Data for this exercise:
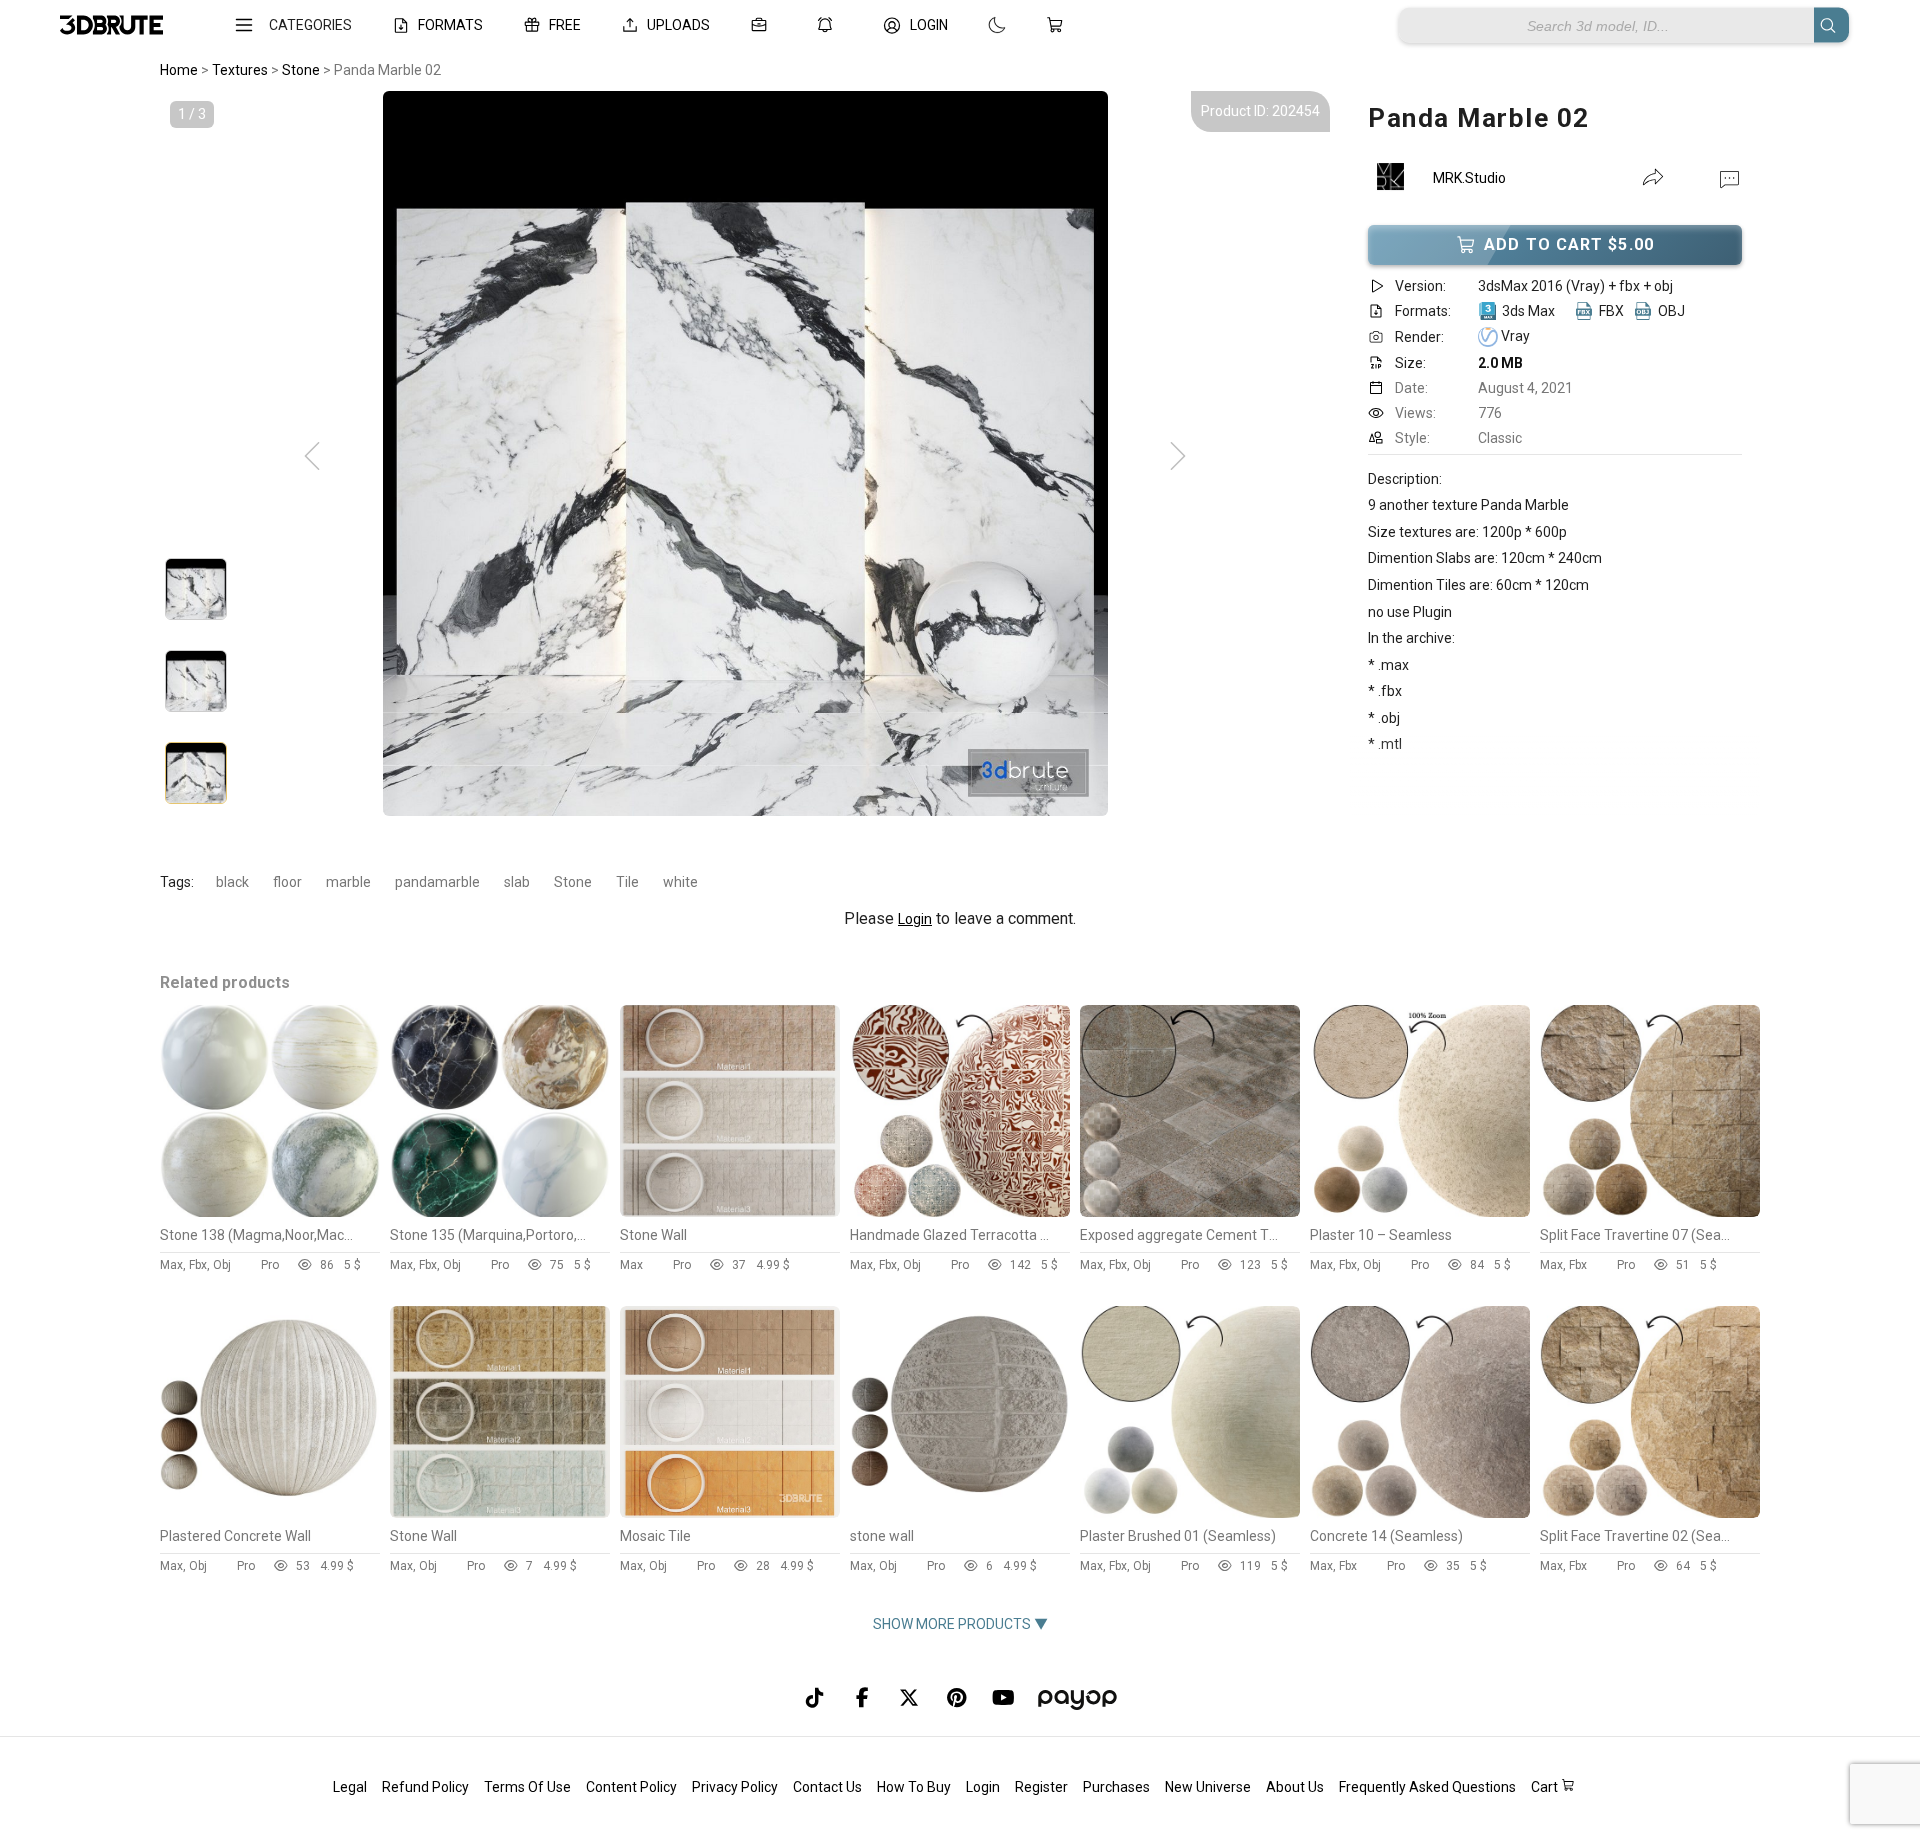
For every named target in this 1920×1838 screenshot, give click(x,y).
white (680, 882)
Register (1041, 1787)
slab (517, 882)
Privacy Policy (735, 1787)
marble (348, 882)
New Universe (1208, 1787)
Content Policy (631, 1787)
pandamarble (437, 882)
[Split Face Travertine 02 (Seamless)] (1650, 1513)
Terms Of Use (527, 1787)
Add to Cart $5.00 (1569, 244)
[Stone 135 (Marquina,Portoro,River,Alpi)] (500, 1212)
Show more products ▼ (960, 1624)
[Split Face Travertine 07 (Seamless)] (1650, 1212)
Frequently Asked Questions (1427, 1787)
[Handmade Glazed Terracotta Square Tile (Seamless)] (960, 1212)
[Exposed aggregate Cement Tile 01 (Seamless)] (1190, 1212)
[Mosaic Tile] (730, 1513)
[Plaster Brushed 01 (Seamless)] (1190, 1513)
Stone (573, 882)
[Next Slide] (1178, 457)
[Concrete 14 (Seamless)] (1420, 1513)
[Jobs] (763, 25)
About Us (1295, 1787)
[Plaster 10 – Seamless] (1420, 1212)
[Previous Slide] (312, 457)
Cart (1546, 1787)
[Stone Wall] (730, 1212)
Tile (627, 882)
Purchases (1116, 1787)
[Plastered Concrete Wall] (270, 1513)
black (232, 882)
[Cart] (1059, 25)
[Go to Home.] (111, 25)
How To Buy (914, 1787)
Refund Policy (425, 1787)
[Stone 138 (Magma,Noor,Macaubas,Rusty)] (270, 1212)
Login (915, 919)
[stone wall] (960, 1513)
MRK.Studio (1469, 178)
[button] (1729, 178)
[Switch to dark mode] (977, 25)
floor (287, 882)
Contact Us (827, 1787)
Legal (350, 1787)
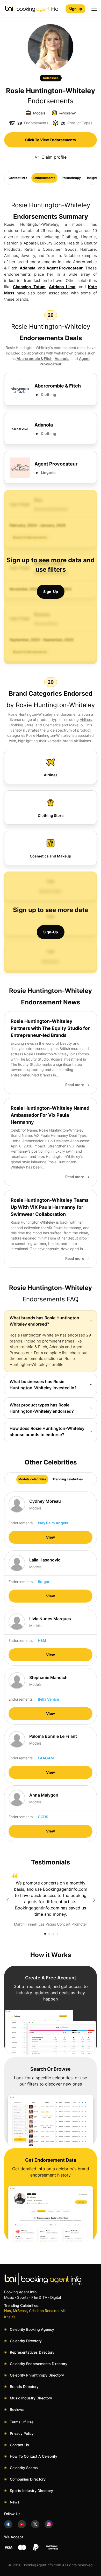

Problem statement: Look above for the line with "Frequently Asked Questions (1427, 1787)" and the line with "[Next Slide] (1178, 457)", and reproduce exactly those two lines plus every line between, nothing more.

Solution for this task:
Frequently Asked Questions (1427, 1787)
[Handmade Glazed Terracotta Square Tile (Seamless)] (960, 1212)
[Exposed aggregate Cement Tile 01 (Seamless)] (1190, 1212)
[Mosaic Tile] (730, 1513)
[Plaster Brushed 01 (Seamless)] (1190, 1513)
Stone (573, 882)
[Next Slide] (1178, 457)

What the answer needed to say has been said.